The system encourages hiding.
It’s easy to hide in school. It’s easy to hide in large corporations. Often, it’s the path of least resistance that appears the safest. It may have been at one time, but it’s becoming less so every day. The relevance of a company in the marketplace can go from first position to dead in the water overnight. The same thing can be said for your job.

The challenge is that the connected economy demands people who won’t hide, and it punishes everyone else. Standing out and standing for something are the attributes of a leader, and initiative is now the only posture that generates results.

College isn’t what it used to be.
Scratch that. It is what it used to be, it’s just much more expensive and our economy is different now. College is facing the problem newspapers faced ten years ago. Their crash may not be as bad, but they need to adjust. I’m not confident that they will. They need a push.

Most colleges are organized to give an average education to average students. One reason to go to college was to get access. Today, that access is worth a lot less.

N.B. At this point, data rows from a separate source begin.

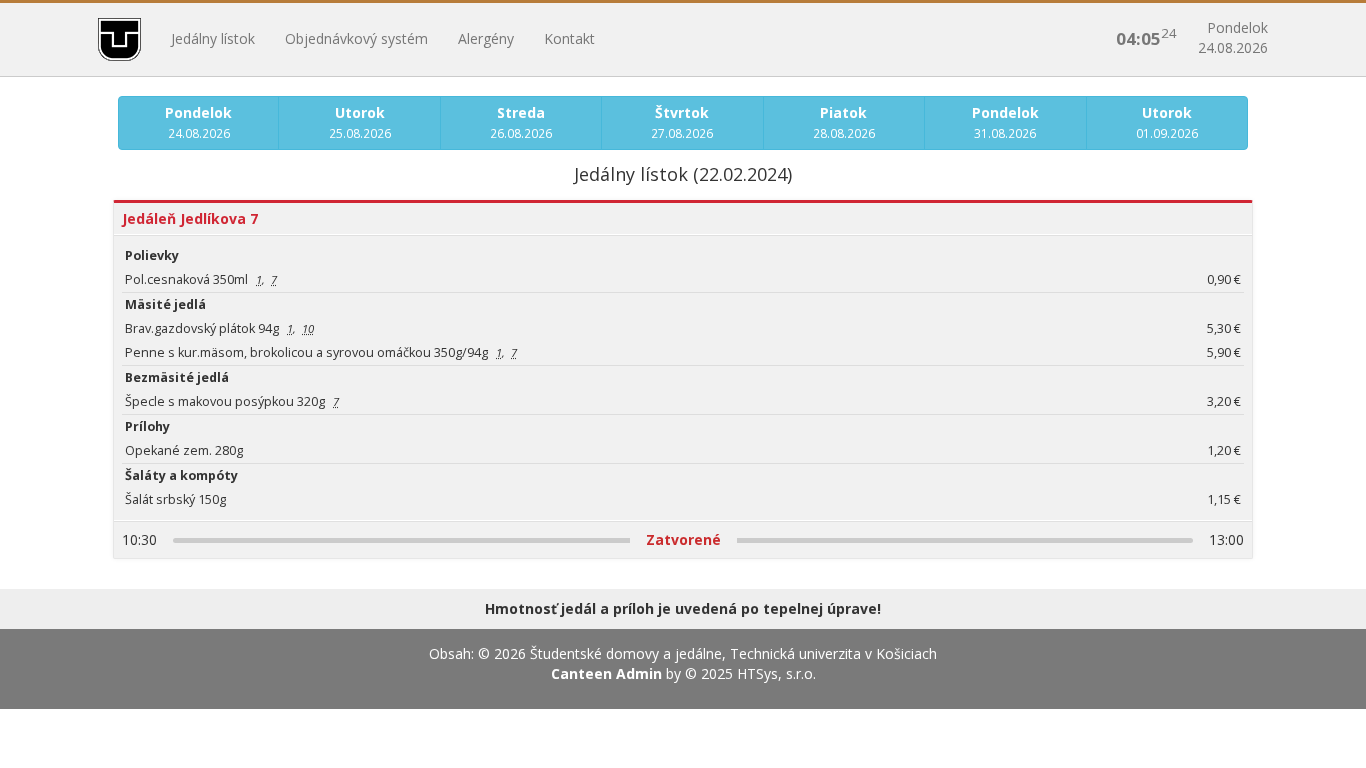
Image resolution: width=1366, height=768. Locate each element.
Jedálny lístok (213, 38)
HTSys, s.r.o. (776, 673)
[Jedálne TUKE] (119, 39)
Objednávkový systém (356, 38)
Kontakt (569, 38)
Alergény (486, 38)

These are just five points of a 200 page document that is worth your time. I don’t mean to bash education completely or to say that college isn’t worth it. College was integral to my development as a young man. But, I have to admit that the vast majority of my time there was spent filling requirements that really had no tangible benefit. The vast majority of my professional skill set has been self taught. The problem is that college isn’t adapting as fast. The bigger problem is what students are taught well before they get to college.

The answer? There are a few in the book. It poses many more questions than answers. It’s too big a problem for one guy to solve. That’s part of what this is about: creating a dialogue.

Read the ebook. Spread the word. I’d love to know your thoughts.